Dorothy: Jacob, your faith in shared values is touching, but it is historically illiterate. You speak of the Elysee Treaty as if it is a permanent shield, but you forget that values are the luxury of the secure. When the security environment shifts, when the energy grids fail, and when the populist rage boils over, those shared values vanish in an afternoon. Look at the history of the Visigoths and the Western Roman Empire. They were allies for decades, integrated into the Roman military and social structure, sharing the same Christian faith and the same borders. But when the interests diverged and the pressure from the Huns became too great, the Visigoths sacked Rome. Integration is not a guarantee of peace; it is often just a way to ensure that the eventual betrayal is more devastating. We are seeing this with the Greenland Crisis. For over a century, the United States and Canada have had the most integrated border in the world. We share a language, a culture, and a defense grid. But the moment the United States decided that Canadian sovereignty over Arctic waters was an obstacle to American energy dominance, the rhetoric turned to annexation. The shared values didn't stop the threats; they just made the threats feel like a more personal betrayal. The US-Israel relationship is in the same position. The generational decay I mentioned earlier is real. The younger generation in America doesn't share the same cultural memory of the twentieth century. They don't see an unbreakable bond; they see a strategic liability that is dragging them into a regional war they don't want. When that sentiment reaches a tipping point, no amount of institutional scaffolding will save the alliance. We are returning to the Thucydidean reality Bernard mentioned.

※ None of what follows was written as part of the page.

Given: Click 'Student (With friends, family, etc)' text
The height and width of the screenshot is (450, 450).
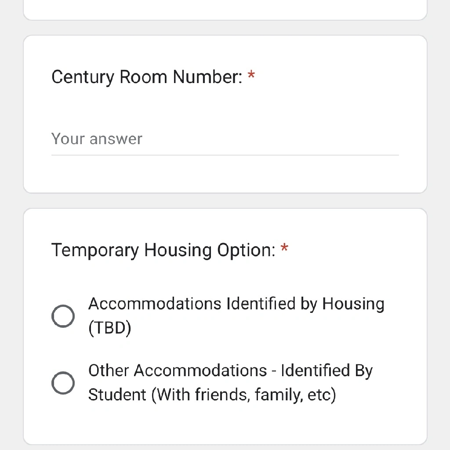Looking at the screenshot, I should [x=212, y=395].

The strong do what they can. If the United States decides its interest is better served by a realignment with other regional powers, it will drop Israel as quickly as it dropped the Shah in nineteen seventy-nine.

Jacob: Dorothy, I always appreciate the passion you bring to the table, even if it feels like you are reporting from the final scene of a disaster movie! But when you call my view historically illiterate, I think you are overlooking the most incredible trend of the last century. Yes, alliances have collapsed in the past, but look at the quality of the bonds we are building now. Herman mentioned that interests always win, but what he calls interests, I call roots. Think about the United States and Japan. In nineteen forty-five, we were at each other's throats in the most brutal way imaginable. If realism was the only law of the land, we should have been permanent rivals. Instead, we chose a different path. We built a friendship so deep that today, it is almost impossible to imagine one without the other. That is not just a strategic alignment, Herman; that is a transformation of the human heart through shared effort. And Raz, you talk about elite networks and secret protocols as if everything is a dark conspiracy. But you are missing the millions of threads that tie us together at the grassroots level. It is not just about the billionaires in Davos. It is about the hundreds of thousands of Israeli and American students, scientists, and families who have built lives together. You cannot just flip a switch and break that because of a disagreement between two leaders in March twenty twenty-six. Bernard, you mentioned the scoreboard, but I think you are looking at the wrong stats. You see the friction between President Trump and Prime Minister Netanyahu as a sign of the end. I see it as a family argument. Families fight, Bernard! They have disagreements, they shout, they threaten to leave, but at the end of the day, they are still family. The institutionalization of these bonds—the shared intelligence, the joint military exercises, the integrated economies—creates a gravity that pulls us back together. The Greenland Crisis is a perfect example of this. Yes, there is friction. Yes, there is tough talk. But look at the actual negotiations. We are talking about joint ventures and shared security, not war. We are working through the friction because we know that a break would be catastrophic for everyone. The glass isn't breaking; it is being tempered.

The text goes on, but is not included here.